Yesterday I started the Out Of Pocket Experience where you come along on a working day with me… and I take photos as I slave away with the camera winking out of my pocket.  No focus, no framing, nothing artistic in evidence.  I don’t have time for that, I’m WORKING!  Today we finished up the work we started yesterday, sorting our replacement heifers out of the main bunch.  We have 60 head that needed new eartags and age branded.  When calves are born we give them the same number on their eartag as their moms’.  These heifers still have that same number, but now, as full fledged members of the herd they get their own new number.  Each number will begin with a 7, meaning they were born in 2007.  Here’s a side view of an eartag.
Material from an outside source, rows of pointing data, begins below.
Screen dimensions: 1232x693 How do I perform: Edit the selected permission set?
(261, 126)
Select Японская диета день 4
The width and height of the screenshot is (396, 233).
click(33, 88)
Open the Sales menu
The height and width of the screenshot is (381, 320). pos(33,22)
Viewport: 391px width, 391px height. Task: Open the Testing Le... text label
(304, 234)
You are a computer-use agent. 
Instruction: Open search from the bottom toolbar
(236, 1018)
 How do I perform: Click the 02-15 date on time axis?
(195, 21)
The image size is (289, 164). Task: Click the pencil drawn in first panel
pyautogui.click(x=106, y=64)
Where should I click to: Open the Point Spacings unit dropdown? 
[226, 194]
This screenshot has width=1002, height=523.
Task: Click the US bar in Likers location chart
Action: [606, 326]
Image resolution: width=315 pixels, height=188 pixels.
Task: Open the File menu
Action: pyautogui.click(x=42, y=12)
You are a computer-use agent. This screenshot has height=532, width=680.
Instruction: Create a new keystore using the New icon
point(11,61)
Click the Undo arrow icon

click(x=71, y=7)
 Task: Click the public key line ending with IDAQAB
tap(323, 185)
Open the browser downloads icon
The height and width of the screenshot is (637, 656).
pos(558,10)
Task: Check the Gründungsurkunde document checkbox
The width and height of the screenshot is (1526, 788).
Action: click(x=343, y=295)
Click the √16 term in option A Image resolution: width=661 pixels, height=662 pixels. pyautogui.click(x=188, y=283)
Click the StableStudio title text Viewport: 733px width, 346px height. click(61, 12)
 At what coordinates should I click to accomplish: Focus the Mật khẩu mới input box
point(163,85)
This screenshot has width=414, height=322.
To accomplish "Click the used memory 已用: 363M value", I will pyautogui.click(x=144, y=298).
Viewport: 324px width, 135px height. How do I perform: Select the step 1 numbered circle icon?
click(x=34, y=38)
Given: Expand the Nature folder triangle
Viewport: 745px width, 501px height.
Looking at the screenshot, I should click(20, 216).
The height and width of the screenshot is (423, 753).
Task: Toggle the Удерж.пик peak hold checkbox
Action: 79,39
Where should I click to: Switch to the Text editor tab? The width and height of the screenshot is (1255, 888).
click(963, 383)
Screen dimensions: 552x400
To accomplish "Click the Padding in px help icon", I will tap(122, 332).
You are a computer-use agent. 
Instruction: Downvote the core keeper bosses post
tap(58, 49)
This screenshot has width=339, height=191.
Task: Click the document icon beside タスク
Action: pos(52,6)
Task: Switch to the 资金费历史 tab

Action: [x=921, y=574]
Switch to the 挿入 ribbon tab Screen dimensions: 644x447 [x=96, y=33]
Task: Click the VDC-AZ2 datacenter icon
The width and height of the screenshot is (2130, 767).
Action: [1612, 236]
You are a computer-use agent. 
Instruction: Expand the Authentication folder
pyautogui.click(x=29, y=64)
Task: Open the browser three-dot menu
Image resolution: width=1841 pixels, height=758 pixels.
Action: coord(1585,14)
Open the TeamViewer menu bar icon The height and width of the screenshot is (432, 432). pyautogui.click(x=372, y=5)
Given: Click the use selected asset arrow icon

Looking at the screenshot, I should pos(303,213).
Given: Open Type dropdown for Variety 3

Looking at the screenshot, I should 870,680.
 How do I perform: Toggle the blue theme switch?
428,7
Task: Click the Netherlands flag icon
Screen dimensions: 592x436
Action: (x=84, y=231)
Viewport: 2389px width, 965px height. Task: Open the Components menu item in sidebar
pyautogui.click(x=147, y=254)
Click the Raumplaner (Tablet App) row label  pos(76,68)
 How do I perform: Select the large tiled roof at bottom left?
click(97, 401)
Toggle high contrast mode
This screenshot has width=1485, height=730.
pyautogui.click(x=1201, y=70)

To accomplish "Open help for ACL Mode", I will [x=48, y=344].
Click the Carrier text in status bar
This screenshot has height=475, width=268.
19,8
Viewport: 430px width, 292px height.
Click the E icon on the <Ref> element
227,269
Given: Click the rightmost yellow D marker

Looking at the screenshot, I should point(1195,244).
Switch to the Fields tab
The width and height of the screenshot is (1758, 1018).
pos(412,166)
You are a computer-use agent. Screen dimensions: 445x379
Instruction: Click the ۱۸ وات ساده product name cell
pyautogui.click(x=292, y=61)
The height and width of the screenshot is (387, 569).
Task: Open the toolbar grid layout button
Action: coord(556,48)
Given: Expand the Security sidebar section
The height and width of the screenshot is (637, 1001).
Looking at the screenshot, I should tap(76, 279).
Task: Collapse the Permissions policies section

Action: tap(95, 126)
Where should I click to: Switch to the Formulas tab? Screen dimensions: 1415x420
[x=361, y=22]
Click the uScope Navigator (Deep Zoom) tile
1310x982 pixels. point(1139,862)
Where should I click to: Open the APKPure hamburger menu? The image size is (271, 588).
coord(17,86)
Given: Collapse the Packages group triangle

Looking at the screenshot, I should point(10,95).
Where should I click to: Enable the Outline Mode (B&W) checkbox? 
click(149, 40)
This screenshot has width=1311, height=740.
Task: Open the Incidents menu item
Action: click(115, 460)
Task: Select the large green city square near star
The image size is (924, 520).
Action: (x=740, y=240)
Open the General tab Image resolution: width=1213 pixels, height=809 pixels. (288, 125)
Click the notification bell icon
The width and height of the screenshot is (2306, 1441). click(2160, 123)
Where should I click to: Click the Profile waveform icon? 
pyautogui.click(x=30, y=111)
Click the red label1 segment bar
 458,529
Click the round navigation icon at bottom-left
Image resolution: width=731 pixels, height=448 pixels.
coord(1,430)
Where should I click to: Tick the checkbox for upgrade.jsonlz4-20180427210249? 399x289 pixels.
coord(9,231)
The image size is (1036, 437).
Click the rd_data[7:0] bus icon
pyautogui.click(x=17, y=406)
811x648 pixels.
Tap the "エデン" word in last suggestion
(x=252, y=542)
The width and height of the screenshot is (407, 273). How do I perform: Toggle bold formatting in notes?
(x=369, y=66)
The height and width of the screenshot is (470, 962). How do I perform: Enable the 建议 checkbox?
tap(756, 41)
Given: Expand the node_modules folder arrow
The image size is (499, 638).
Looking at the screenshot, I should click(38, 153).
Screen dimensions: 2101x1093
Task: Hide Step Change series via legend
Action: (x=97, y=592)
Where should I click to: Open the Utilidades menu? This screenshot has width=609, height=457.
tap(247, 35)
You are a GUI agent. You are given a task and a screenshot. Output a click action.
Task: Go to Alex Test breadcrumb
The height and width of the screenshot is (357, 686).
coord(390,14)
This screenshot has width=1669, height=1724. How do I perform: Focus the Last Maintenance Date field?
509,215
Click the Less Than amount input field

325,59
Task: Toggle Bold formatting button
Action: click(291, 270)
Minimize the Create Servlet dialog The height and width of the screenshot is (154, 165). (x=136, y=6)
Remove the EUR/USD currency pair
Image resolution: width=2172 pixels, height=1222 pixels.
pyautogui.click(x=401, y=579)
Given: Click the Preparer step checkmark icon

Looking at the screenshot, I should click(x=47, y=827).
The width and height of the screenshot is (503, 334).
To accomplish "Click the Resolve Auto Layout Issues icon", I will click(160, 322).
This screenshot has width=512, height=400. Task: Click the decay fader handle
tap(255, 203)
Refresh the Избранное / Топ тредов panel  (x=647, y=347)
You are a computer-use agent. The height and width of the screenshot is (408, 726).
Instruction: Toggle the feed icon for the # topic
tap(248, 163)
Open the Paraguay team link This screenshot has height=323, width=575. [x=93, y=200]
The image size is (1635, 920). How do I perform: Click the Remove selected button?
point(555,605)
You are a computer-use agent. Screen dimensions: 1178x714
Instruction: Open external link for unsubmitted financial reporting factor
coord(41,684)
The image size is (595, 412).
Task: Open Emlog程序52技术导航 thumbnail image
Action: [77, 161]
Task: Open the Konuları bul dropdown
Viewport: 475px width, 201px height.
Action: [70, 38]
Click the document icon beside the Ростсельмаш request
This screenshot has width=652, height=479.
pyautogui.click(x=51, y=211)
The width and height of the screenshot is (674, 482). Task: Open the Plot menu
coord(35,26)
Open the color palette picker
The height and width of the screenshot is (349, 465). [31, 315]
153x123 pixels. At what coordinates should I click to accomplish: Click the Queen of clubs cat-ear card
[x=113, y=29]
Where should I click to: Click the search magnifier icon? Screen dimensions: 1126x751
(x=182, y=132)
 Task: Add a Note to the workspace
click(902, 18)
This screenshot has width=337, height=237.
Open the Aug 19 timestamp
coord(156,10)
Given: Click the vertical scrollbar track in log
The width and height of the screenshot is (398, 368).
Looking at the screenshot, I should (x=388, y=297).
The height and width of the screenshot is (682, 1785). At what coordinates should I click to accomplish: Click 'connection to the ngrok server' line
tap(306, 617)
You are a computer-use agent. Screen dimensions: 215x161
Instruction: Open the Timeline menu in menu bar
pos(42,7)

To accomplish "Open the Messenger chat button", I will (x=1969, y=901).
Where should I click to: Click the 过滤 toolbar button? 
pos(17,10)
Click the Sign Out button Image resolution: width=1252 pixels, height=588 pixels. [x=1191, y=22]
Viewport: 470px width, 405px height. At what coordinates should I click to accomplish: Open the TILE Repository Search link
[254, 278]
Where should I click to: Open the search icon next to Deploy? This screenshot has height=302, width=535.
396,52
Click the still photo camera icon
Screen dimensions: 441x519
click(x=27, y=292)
The old one gets cut out and replaced by one of these…
The small numbers above pertain to their daddies… we keep good track of where everyone came from!  From here on out, if 716 does anything… we record it… same with the other 59!  We also tattoo this number in their left ear.  Yup, just like fancy race horses and elite pooches… our girls get a number too.  It goes like this…
Step one: clean out any cow ear wax, dirt, goo, more goo, etc. with a paper towel.
Step two: apply green tattoo ink with icky toothbrush.  Step Three: apply tattoo-er… uh… what do you call it?  Uh.  I think we actually call it a tattoo-er!  Blush.  I can’t think of any other word.  Sometimes my brain just leaves.  Here’s a picture of it, though.
There’s the box of old discarded eartags… there’s 755’s new tag… and the tattoo-er with 755 dialed in.  Look close and think backward… it does say 755.  It actually pokes little holes that form the numbers.  What?  You think this is “Miami Ink” or something?  Give me a break.  Oh, and then there is the age brand.  We give them a “7” on their left hip, just to help identify them out on the range.
The irons get hot in a cedar fire.
Vernon applies the brand.
Some stand there and take it…some beller like they are dying.  This young lady is clearly a drama queen!  I can share her pain… because I look at this.
My hands are never pretty… you can’t see the cow snot and cow slobber and cow poo that I’ve wiped off… I’ve often thought about a manicure… never had one… probably wouldn’t ever waste the money.  They don’t have much to work with anyway.  But I have always been jealous of women with clean styled fingernails.  Not long ones.  Just pretty ones.  sigh.  Back to work!
We moved the heifers about 3 miles to another pasture.  I want you to know that although it looks mighty pleasant in this photo… the wind was blowing and my ugly hands were freezing!  BRRRRRR that wind was COLD!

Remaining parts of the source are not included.